São tão poucas as pessoas de bem no mundo, que quando alguma delas parte, há um vazio no planeta.  Foi o que aconteceu quando se soube da morte do político e empresário José Alencar.

Ele foi um homem que lutou com todas as forças pela vida, mas entregou-a docemente à morte, sem medo, sem revolta ou tristeza. Um exemplo raro de se ver. E aí está uma lição que quero compartilhar com os amigos leitores. Nós vivemos neste turbilhão de coisas a fazer e conquistar, sendo que tais assuntos nos consomem todo o tempo, e não paramos para pensar no que realmente é o melhor. Não vou aqui ficar falando de filosofia de vida ou dar dicas de como conquistar isso ou aquilo. As prateleiras das livrarias estão repletas de livros de auto-ajuda, não é esse o caso.

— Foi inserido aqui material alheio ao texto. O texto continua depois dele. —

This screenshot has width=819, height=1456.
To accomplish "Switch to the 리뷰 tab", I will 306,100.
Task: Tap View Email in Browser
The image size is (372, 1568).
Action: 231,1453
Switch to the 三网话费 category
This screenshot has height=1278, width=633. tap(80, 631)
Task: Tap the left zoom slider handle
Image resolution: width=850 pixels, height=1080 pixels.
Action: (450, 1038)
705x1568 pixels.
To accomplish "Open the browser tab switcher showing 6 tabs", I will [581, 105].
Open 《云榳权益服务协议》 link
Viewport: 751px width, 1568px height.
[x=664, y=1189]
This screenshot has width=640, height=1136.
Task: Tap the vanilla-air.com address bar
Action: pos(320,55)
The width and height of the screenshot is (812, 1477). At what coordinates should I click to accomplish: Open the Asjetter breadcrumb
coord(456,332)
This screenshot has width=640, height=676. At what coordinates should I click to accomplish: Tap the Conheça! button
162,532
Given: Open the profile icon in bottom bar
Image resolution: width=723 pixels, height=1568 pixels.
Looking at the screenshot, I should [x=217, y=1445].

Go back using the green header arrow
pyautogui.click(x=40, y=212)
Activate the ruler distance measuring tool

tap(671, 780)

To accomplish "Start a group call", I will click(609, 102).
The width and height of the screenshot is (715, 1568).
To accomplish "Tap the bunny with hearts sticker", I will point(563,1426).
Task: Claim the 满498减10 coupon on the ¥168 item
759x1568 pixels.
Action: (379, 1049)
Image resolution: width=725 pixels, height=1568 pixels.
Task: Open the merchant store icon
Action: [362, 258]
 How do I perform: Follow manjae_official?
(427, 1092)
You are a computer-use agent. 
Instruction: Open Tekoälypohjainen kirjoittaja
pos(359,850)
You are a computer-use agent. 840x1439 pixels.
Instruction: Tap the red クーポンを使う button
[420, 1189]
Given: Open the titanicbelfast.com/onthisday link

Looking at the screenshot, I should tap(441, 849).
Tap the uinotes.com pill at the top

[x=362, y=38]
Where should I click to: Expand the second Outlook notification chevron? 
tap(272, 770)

Este texto está mais para compartilhar uma reflexão, ou seja, se vamos todos morrer em algum momento, por que lutamos com tanta avidez para conquistar coisas que nos fugirão um dia, em detrimento do que realmente importa? Não pensem que falo isso porque faço. Não. Procuro as mesmas coisas, não sou diferente de ninguém, mas penso insistentemente se esse é o melhor caminho. Um sábio da humanidade disse que a pior mentira é aquela que contamos para nós mesmos.  Fico cogitando se o que eu vivo hoje é o que eu realmente desejo. Corro atrás de coisas que me trazem reconhecimento, status, prazer, mas poucas vezes me sinto feliz com isso. Nas atitudes anônimas e aparentemente ínfimas, normalmente encontro a verdadeira alegria.

José Alencar lutou, por quase uma década, contra uma doença que o levou do nosso convívio. Mas ele teimava em transmitir uma tranquilidade que me perturbava, já que eu não entendia o porquê daquilo. Está certo, ele tinha dinheiro, acesso aos melhores tratamentos, mas não é esse o ponto. O que conta aqui é a forma como ele viveu essa dor, essa espera. Viver é aguardar a morte, e enquanto ela não vem, o que fazemos da vida?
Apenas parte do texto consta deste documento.